WHAT TO WORK ON: Reproduce the listing below line for line, with no changes.

* START RECORDS PROVIDED *

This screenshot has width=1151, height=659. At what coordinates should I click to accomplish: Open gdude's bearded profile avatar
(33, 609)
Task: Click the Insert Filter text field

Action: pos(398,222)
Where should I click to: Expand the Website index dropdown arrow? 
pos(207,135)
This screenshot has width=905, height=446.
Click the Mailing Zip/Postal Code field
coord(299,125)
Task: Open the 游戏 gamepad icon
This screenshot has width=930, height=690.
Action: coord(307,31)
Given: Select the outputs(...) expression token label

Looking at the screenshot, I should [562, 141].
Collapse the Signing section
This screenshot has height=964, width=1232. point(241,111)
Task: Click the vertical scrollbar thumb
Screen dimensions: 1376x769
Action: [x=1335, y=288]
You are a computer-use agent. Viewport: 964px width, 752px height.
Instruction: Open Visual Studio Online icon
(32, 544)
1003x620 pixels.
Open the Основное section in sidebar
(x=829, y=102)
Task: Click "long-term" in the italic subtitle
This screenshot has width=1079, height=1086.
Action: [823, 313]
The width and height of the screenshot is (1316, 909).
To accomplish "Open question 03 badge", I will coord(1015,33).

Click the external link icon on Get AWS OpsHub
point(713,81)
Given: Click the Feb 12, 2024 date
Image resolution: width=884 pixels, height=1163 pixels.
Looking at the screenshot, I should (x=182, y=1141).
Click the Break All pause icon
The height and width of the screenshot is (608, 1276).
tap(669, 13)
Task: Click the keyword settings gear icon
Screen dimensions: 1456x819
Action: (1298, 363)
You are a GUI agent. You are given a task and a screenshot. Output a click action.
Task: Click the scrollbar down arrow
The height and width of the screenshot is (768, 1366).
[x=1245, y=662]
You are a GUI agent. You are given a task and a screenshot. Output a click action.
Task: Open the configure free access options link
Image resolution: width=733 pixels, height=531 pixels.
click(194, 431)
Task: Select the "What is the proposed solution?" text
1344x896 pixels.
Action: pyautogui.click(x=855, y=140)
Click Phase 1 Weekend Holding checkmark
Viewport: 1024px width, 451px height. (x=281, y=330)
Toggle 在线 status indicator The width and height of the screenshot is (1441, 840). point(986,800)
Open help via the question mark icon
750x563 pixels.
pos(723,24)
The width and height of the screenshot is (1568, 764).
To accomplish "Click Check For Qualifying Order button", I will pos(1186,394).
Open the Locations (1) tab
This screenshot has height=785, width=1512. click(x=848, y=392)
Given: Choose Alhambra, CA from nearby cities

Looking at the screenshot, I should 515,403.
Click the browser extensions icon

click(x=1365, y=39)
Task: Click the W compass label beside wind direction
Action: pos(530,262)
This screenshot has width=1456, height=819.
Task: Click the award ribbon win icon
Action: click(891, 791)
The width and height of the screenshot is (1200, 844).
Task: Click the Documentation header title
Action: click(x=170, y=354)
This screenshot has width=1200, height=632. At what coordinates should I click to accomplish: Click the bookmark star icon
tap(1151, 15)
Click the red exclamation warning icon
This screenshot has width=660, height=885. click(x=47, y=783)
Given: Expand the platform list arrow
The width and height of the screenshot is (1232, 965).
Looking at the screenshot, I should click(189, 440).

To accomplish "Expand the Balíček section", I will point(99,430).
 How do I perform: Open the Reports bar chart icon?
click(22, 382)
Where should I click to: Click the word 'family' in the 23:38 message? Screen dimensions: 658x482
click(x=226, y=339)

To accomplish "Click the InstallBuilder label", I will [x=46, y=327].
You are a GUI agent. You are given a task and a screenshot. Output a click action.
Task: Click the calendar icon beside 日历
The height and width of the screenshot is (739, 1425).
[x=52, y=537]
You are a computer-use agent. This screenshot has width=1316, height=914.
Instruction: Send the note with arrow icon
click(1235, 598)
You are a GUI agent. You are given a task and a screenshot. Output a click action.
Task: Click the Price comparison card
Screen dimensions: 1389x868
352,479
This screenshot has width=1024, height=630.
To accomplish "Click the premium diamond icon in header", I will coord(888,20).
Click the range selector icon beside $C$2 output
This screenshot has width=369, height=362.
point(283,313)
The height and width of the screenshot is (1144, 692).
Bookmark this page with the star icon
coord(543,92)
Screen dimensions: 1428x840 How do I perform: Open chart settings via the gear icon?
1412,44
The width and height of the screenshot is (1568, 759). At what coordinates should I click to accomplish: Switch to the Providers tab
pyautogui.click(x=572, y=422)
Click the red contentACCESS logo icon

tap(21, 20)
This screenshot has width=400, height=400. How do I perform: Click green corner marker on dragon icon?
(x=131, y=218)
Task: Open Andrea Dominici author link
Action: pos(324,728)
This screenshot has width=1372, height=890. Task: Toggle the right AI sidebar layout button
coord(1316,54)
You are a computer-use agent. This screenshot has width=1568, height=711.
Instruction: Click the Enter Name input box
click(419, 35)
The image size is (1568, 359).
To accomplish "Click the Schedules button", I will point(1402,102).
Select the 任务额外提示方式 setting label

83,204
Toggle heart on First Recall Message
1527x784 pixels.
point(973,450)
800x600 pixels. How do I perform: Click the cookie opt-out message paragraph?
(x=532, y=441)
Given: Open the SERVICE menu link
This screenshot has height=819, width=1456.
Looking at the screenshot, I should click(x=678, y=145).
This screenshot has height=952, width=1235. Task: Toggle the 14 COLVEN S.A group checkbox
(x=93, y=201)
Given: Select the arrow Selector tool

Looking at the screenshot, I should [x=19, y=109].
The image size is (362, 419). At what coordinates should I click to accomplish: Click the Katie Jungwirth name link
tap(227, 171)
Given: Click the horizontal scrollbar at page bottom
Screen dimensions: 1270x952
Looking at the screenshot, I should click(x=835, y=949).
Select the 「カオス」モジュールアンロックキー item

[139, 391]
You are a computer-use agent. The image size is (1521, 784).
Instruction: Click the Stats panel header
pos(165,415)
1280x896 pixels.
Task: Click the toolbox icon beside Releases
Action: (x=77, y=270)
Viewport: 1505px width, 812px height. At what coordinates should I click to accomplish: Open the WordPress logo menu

* END RECORDS PROVIDED *

TASK SOLUTION:
This screenshot has width=1151, height=659. At what coordinates should I click to accomplish: Open gdude's bearded profile avatar
(33, 609)
Task: Click the Insert Filter text field

Action: pos(398,222)
Where should I click to: Expand the Website index dropdown arrow? 
pos(207,135)
This screenshot has width=905, height=446.
Click the Mailing Zip/Postal Code field
coord(299,125)
Task: Open the 游戏 gamepad icon
This screenshot has width=930, height=690.
Action: coord(307,31)
Given: Select the outputs(...) expression token label

Looking at the screenshot, I should [562, 141].
Collapse the Signing section
This screenshot has height=964, width=1232. point(241,111)
Task: Click the vertical scrollbar thumb
Screen dimensions: 1376x769
Action: [x=1335, y=288]
You are a computer-use agent. Viewport: 964px width, 752px height.
Instruction: Open Visual Studio Online icon
(32, 544)
1003x620 pixels.
Open the Основное section in sidebar
(x=829, y=102)
Task: Click "long-term" in the italic subtitle
This screenshot has width=1079, height=1086.
Action: [823, 313]
The width and height of the screenshot is (1316, 909).
To accomplish "Open question 03 badge", I will coord(1015,33).

Click the external link icon on Get AWS OpsHub
point(713,81)
Given: Click the Feb 12, 2024 date
Image resolution: width=884 pixels, height=1163 pixels.
Looking at the screenshot, I should (x=182, y=1141).
Click the Break All pause icon
The height and width of the screenshot is (608, 1276).
tap(669, 13)
Task: Click the keyword settings gear icon
Screen dimensions: 1456x819
Action: (1298, 363)
You are a GUI agent. You are given a task and a screenshot. Output a click action.
Task: Click the scrollbar down arrow
The height and width of the screenshot is (768, 1366).
[x=1245, y=662]
You are a GUI agent. You are given a task and a screenshot. Output a click action.
Task: Open the configure free access options link
Image resolution: width=733 pixels, height=531 pixels.
click(194, 431)
Task: Select the "What is the proposed solution?" text
1344x896 pixels.
Action: pyautogui.click(x=855, y=140)
Click Phase 1 Weekend Holding checkmark
Viewport: 1024px width, 451px height. (x=281, y=330)
Toggle 在线 status indicator The width and height of the screenshot is (1441, 840). point(986,800)
Open help via the question mark icon
750x563 pixels.
pos(723,24)
The width and height of the screenshot is (1568, 764).
To accomplish "Click Check For Qualifying Order button", I will pos(1186,394).
Open the Locations (1) tab
This screenshot has height=785, width=1512. click(x=848, y=392)
Given: Choose Alhambra, CA from nearby cities

Looking at the screenshot, I should 515,403.
Click the browser extensions icon

click(x=1365, y=39)
Task: Click the W compass label beside wind direction
Action: pos(530,262)
This screenshot has width=1456, height=819.
Task: Click the award ribbon win icon
Action: click(891, 791)
The width and height of the screenshot is (1200, 844).
Task: Click the Documentation header title
Action: click(x=170, y=354)
This screenshot has width=1200, height=632. At what coordinates should I click to accomplish: Click the bookmark star icon
tap(1151, 15)
Click the red exclamation warning icon
This screenshot has width=660, height=885. click(x=47, y=783)
Given: Expand the platform list arrow
The width and height of the screenshot is (1232, 965).
Looking at the screenshot, I should click(189, 440).

To accomplish "Expand the Balíček section", I will point(99,430).
 How do I perform: Open the Reports bar chart icon?
click(22, 382)
Where should I click to: Click the word 'family' in the 23:38 message? Screen dimensions: 658x482
click(x=226, y=339)

To accomplish "Click the InstallBuilder label", I will [x=46, y=327].
You are a GUI agent. You are given a task and a screenshot. Output a click action.
Task: Click the calendar icon beside 日历
The height and width of the screenshot is (739, 1425).
[x=52, y=537]
You are a computer-use agent. This screenshot has width=1316, height=914.
Instruction: Send the note with arrow icon
click(1235, 598)
You are a GUI agent. You are given a task and a screenshot. Output a click action.
Task: Click the Price comparison card
Screen dimensions: 1389x868
352,479
This screenshot has width=1024, height=630.
To accomplish "Click the premium diamond icon in header", I will coord(888,20).
Click the range selector icon beside $C$2 output
This screenshot has width=369, height=362.
point(283,313)
The height and width of the screenshot is (1144, 692).
Bookmark this page with the star icon
coord(543,92)
Screen dimensions: 1428x840 How do I perform: Open chart settings via the gear icon?
1412,44
The width and height of the screenshot is (1568, 759). At what coordinates should I click to accomplish: Switch to the Providers tab
pyautogui.click(x=572, y=422)
Click the red contentACCESS logo icon

tap(21, 20)
This screenshot has width=400, height=400. How do I perform: Click green corner marker on dragon icon?
(x=131, y=218)
Task: Open Andrea Dominici author link
Action: pos(324,728)
This screenshot has width=1372, height=890. Task: Toggle the right AI sidebar layout button
coord(1316,54)
You are a computer-use agent. This screenshot has width=1568, height=711.
Instruction: Click the Enter Name input box
click(419, 35)
The image size is (1568, 359).
To accomplish "Click the Schedules button", I will point(1402,102).
Select the 任务额外提示方式 setting label

83,204
Toggle heart on First Recall Message
1527x784 pixels.
point(973,450)
800x600 pixels. How do I perform: Click the cookie opt-out message paragraph?
(x=532, y=441)
Given: Open the SERVICE menu link
This screenshot has height=819, width=1456.
Looking at the screenshot, I should click(x=678, y=145).
This screenshot has height=952, width=1235. Task: Toggle the 14 COLVEN S.A group checkbox
(x=93, y=201)
Given: Select the arrow Selector tool

Looking at the screenshot, I should [x=19, y=109].
The image size is (362, 419). At what coordinates should I click to accomplish: Click the Katie Jungwirth name link
tap(227, 171)
Given: Click the horizontal scrollbar at page bottom
Screen dimensions: 1270x952
Looking at the screenshot, I should click(x=835, y=949).
Select the 「カオス」モジュールアンロックキー item

[139, 391]
You are a computer-use agent. The image size is (1521, 784).
Instruction: Click the Stats panel header
pos(165,415)
1280x896 pixels.
Task: Click the toolbox icon beside Releases
Action: (x=77, y=270)
Viewport: 1505px width, 812px height. At what coordinates should I click to accomplish: Open the WordPress logo menu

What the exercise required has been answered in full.